La mañana acabó de manera agridulce para nuestro protagonista. La charla se había alargado más de lo que ambos esperaban, puesto que nunca un sí o un no había durado tanto. Tras la quedada con su hermano, Octavio se quedó con un gusto amargo en la boca. Antes del encuentro estuvo durante varios minutos barajando ambas posibilidades: aceptar e ir a la lectura que se celebraría en dos semanas o rechazarla y olvidar completamente el pasado que le había llevado por la calle de la amargura durante tanto tiempo. 

Cuando su padre murió sintió un alivio tremendo, ya que sabía que una parte de ese amargo pasado, la cual se le había enquistado desde que marchó de su lado, se había ido para siempre. Sin embargo, aquella llamada todo lo cambió y trajo consigo nuevamente aquel sabor desagradable que había tenido a lo largo de catorce años de ignorancia por parte de su padre. Nuevamente, por culpa de aquel testamento, todos los recuerdos y sentimientos se le habían revuelto, dejándole con un mareo emocional que no necesitaba en aquellos momentos. 

Al despedirse de Germán supo que aquella quedada había sido una pérdida de tiempo, pues siempre se terminaba haciendo lo que él quería, y en este caso lo que él quería era ir a la lectura del testamento para conocer las voluntades del que había sido su padre. Finalmente, su opinión no iba a contar para nada, como siempre ocurría. 

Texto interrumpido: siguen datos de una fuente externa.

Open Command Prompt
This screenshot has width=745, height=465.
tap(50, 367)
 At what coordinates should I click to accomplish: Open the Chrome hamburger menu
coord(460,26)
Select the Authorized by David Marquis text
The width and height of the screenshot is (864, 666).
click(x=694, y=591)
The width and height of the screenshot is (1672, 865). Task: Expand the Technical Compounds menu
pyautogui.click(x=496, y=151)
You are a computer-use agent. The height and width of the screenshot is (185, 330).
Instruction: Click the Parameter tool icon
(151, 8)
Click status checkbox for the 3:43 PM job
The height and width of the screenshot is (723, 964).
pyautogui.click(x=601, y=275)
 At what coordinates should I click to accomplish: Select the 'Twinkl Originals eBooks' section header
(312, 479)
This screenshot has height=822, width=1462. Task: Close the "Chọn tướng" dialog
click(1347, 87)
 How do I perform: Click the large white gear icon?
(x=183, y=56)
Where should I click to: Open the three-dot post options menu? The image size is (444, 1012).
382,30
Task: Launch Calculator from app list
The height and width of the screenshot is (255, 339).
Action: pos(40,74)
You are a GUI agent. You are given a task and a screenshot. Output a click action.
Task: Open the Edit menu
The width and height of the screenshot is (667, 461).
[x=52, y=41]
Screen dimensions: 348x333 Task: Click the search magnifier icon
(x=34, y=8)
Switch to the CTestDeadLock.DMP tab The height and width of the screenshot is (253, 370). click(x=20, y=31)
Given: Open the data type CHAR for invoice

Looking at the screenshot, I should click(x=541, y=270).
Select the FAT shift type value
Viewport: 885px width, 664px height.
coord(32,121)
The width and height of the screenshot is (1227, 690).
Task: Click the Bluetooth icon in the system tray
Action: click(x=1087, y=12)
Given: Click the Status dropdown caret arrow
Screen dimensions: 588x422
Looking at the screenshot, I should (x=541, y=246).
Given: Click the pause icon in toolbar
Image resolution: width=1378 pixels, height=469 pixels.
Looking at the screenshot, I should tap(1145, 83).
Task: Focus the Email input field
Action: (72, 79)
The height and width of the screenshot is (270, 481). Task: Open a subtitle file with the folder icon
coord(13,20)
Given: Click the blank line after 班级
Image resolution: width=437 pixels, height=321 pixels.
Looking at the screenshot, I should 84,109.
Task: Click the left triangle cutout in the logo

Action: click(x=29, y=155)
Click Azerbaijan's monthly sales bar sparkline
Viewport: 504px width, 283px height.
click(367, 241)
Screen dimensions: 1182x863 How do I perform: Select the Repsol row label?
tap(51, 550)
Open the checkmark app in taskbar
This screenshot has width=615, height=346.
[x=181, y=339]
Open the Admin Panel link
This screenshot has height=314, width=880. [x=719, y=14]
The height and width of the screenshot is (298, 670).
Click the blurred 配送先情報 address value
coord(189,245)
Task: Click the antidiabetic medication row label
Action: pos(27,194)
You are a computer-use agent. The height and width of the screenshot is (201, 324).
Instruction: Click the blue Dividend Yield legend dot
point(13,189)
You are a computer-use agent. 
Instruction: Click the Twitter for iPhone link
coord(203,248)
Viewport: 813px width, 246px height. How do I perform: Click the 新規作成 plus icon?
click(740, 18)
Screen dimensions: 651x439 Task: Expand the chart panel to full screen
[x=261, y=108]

Mientras caminaba sin rumbo por las calles de la ciudad pensaba en él, en cómo podía ser tan frío y en cómo podía importarle lo más mínimo cómo se sintieran los demás con sus actos, especialmente en cómo se sintiera su hermano, el único que lo había protegido todo este tiempo. Cierto era que la avaricia podía con cualquier atisbo de empatía por su parte, por lo que no le resultaba extraño aquella manera de actuar, puesto que desde pequeño siempre había antepuesto sus necesidades a las de los demás, por mucho que estos le importaran.

Octavio seguía caminando pensativo y mirando las pintadas que poblaban el encalado de las casas de su calle. A lo lejos, justo frente a su casa observó una figura que le resultaba familiar. Al acercarse más supo que se trataba de Javier. En ese momento rebuscó el móvil en el bolsillo trasero de su pantalón, lo miró y comprobó que tenía un mensaje de él en el que ponía: "Cariño, tenemos que hablar".